How can New Mexico use its tax revenues to build a private-sector economy that provides long-term jobs and a stable tax base before fracking becomes economically unattractive? We believe the answer is to educate a high-tech workforce that creates start-up companies and serves as a magnet to attract high-tech companies.
Renewable energy, movie making and cannabis growth are also options. However, after installation renewable energy has only 25 permanent jobs per gigawatt; movie making requires massive taxpayer subsidies, generates transient jobs and pays modest salaries; and many states are competing to gain a piece of the elusive, if not imaginary, cannabis cash cow. …

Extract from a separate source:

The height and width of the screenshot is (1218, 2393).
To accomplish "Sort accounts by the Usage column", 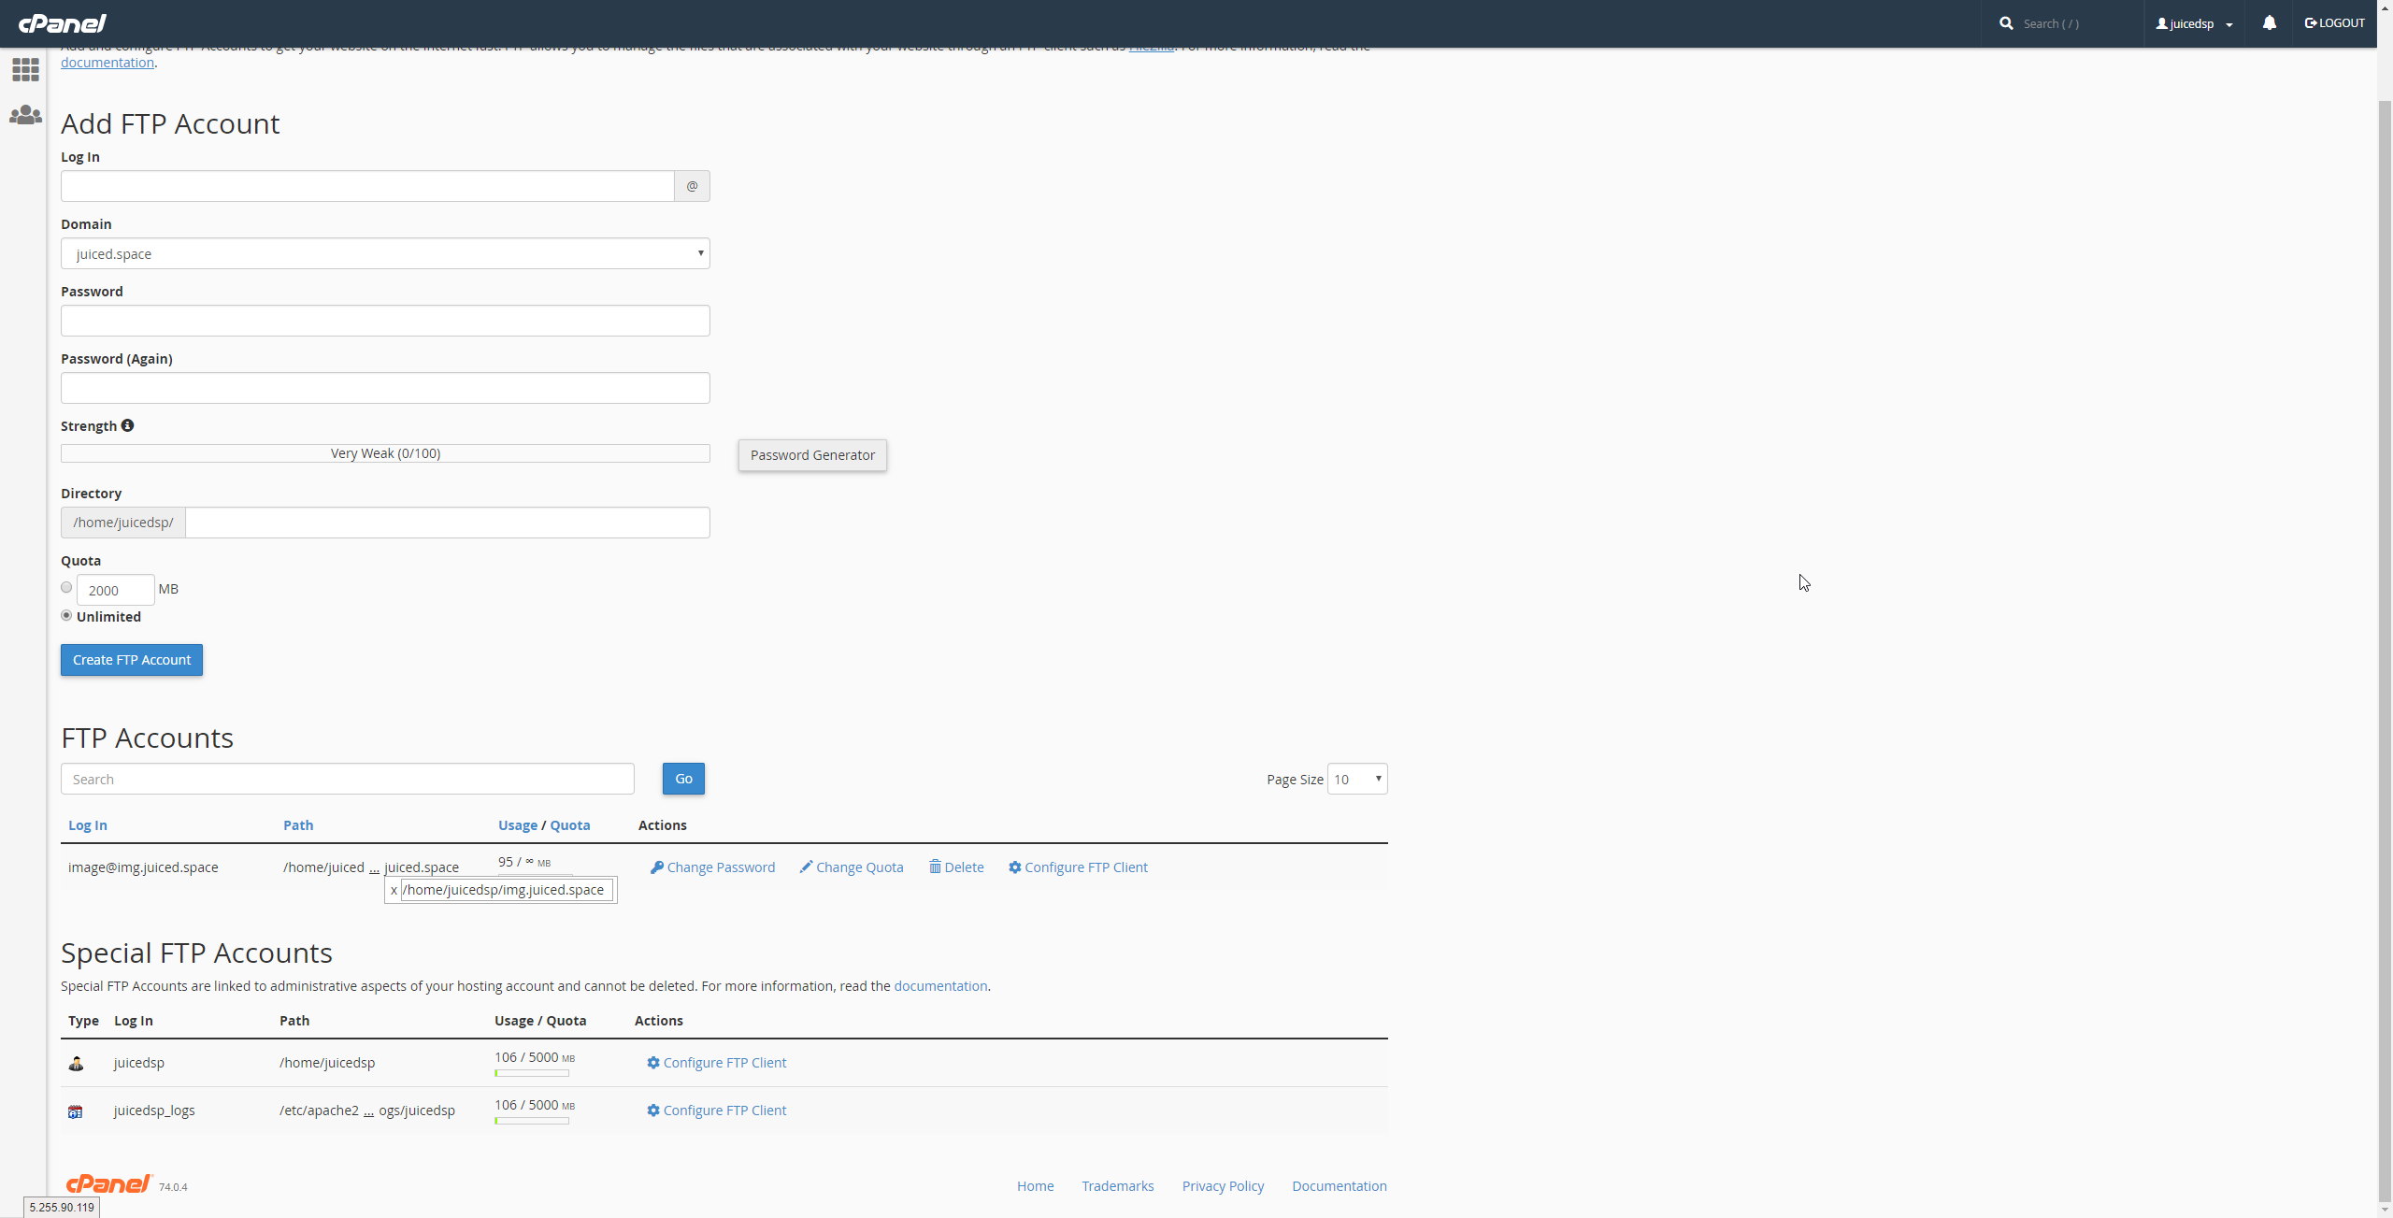I will 517,825.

New Mexico should focus its investments in high-tech education, emphasizing artificial intelligence (AI), data analytics, cybersecurity, Internet of Things (IoT), augmented reality (AR), robotics and machine learning (ML). These subjects can be embedded in multiple majors in New Mexico’s universities and community colleges. UNM already offers online masters study in IoT that could be expanded to other high-tech topics. …
The economic potential of high-tech is proven and supported by data:
• Thirty-seven percent of the Standard & Poor’s 500’s gain since 2013 is due to the high-tech companies Alphabet, Amazon, Apple, Facebook, Microsoft and Netflix.
• Over five years the world’s 10 largest tech firms have tripled their investment in the economy. High-tech accounts for 20% of firms’ investment and 50% of private sector investment growth.
• Over the past decade, about 40% of American venture capital deals were for companies in the software-as-a-service (SaaS) sector.
• N.M.-based Intel has acquired Habana Labs, an Israel-based developer of programmable deep learning accelerators for data centers for $2 billion. This strengthens Intel’s AI portfolio and accelerates its efforts in the fast-growing AI chip market, which should reach $25 billion by 2024.
• While the U.S. economy grew 2.1% a year, professional, scientific and technical services grew 7.4% in the second quarter of 2019 after growing 8% in the first quarter.
• AI developers and ML engineers are earning more than $200,000 per year. Between 2015 and 2018 there was 344 percent growth in ML job postings.
• AI has the potential to add $13 trillion or 1.2% of global GDP growth per year. Worldwide spending on AI reached $35.8 billion in 2019 – two-thirds spent in the United States – and will grow to $79.2 billion in 2022.
• In 2018, 1,800 new AI-based start-up companies raised $19 billion in equity funding. AI-intensive cybersecurity is estimated to be valued $300 billion by 2025.
• AI-intensive IoT could have an annual economic impact up to $11.1 trillion by 2025 across many different settings, including factories, cities, health care and retail.
• In 2018 Provo-Orem, Utah, was ranked No. 1 for job creation, salary growth and high-tech adoption. Provo’s growth comes from its high-tech sector. Provo’s Brigham Young University has spun-out five firms, each valued over $1 billion – i.e. unicorns. …
Only 3% of U.S. universities graduate 90% of today’s “unicorn” founders. The University of New Mexico, New Mexico State and the New Mexico Institute of Mining and Technology, with assistance from federal government labs here, must join that elite group, embed high-tech and entrepreneurship coursework throughout their curricula and help New Mexico grow a private-sector, high-tech economy that leaves fracking in its rear-view mirror.